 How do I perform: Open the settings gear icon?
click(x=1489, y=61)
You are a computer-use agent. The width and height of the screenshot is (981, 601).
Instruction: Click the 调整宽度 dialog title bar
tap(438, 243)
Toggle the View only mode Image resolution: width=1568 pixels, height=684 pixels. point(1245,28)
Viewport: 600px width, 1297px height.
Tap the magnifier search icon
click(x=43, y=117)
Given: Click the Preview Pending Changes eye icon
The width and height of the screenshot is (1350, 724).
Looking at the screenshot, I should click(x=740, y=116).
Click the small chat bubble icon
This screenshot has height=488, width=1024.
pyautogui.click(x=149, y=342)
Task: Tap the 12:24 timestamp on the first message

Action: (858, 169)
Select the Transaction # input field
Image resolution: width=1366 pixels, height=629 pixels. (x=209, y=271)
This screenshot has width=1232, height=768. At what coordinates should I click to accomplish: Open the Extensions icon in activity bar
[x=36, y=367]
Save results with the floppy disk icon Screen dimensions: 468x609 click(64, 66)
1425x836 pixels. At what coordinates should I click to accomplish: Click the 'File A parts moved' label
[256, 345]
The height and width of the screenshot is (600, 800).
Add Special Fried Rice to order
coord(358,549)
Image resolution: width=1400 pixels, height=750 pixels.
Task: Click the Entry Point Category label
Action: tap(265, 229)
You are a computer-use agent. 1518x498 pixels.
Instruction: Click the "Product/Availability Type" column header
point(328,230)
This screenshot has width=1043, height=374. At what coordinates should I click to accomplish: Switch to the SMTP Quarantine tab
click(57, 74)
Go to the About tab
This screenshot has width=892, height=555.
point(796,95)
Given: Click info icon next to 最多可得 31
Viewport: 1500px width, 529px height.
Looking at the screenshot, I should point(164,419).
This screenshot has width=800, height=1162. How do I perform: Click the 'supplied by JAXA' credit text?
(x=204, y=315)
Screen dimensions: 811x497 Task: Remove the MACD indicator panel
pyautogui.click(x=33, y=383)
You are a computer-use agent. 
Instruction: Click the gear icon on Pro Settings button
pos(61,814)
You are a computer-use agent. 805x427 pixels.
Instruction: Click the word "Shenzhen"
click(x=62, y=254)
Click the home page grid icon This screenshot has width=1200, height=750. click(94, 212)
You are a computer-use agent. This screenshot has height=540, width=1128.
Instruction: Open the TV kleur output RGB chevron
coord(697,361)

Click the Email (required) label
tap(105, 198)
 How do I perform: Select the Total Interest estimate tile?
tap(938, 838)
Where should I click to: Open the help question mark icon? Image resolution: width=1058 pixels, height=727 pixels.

★ ★ ★ ★

• [YOUR INSTRUCTIONS] Exact copies of all the entries above are required.

• [OUTPUT OF THE TASK]
 How do I perform: Open the settings gear icon?
click(x=1489, y=61)
You are a computer-use agent. The width and height of the screenshot is (981, 601).
Instruction: Click the 调整宽度 dialog title bar
tap(438, 243)
Toggle the View only mode Image resolution: width=1568 pixels, height=684 pixels. point(1245,28)
Viewport: 600px width, 1297px height.
Tap the magnifier search icon
click(x=43, y=117)
Given: Click the Preview Pending Changes eye icon
The width and height of the screenshot is (1350, 724).
Looking at the screenshot, I should click(x=740, y=116).
Click the small chat bubble icon
This screenshot has height=488, width=1024.
pyautogui.click(x=149, y=342)
Task: Tap the 12:24 timestamp on the first message

Action: (858, 169)
Select the Transaction # input field
Image resolution: width=1366 pixels, height=629 pixels. (x=209, y=271)
This screenshot has width=1232, height=768. At what coordinates should I click to accomplish: Open the Extensions icon in activity bar
[x=36, y=367]
Save results with the floppy disk icon Screen dimensions: 468x609 click(64, 66)
1425x836 pixels. At what coordinates should I click to accomplish: Click the 'File A parts moved' label
[256, 345]
The height and width of the screenshot is (600, 800).
Add Special Fried Rice to order
coord(358,549)
Image resolution: width=1400 pixels, height=750 pixels.
Task: Click the Entry Point Category label
Action: tap(265, 229)
You are a computer-use agent. 1518x498 pixels.
Instruction: Click the "Product/Availability Type" column header
point(328,230)
This screenshot has width=1043, height=374. At what coordinates should I click to accomplish: Switch to the SMTP Quarantine tab
click(57, 74)
Go to the About tab
This screenshot has width=892, height=555.
point(796,95)
Given: Click info icon next to 最多可得 31
Viewport: 1500px width, 529px height.
Looking at the screenshot, I should point(164,419).
This screenshot has width=800, height=1162. How do I perform: Click the 'supplied by JAXA' credit text?
(x=204, y=315)
Screen dimensions: 811x497 Task: Remove the MACD indicator panel
pyautogui.click(x=33, y=383)
You are a computer-use agent. 
Instruction: Click the gear icon on Pro Settings button
pos(61,814)
You are a computer-use agent. 805x427 pixels.
Instruction: Click the word "Shenzhen"
click(x=62, y=254)
Click the home page grid icon This screenshot has width=1200, height=750. click(94, 212)
You are a computer-use agent. This screenshot has height=540, width=1128.
Instruction: Open the TV kleur output RGB chevron
coord(697,361)

Click the Email (required) label
tap(105, 198)
 How do I perform: Select the Total Interest estimate tile?
tap(938, 838)
Where should I click to: Open the help question mark icon? Image resolution: width=1058 pixels, height=727 pixels.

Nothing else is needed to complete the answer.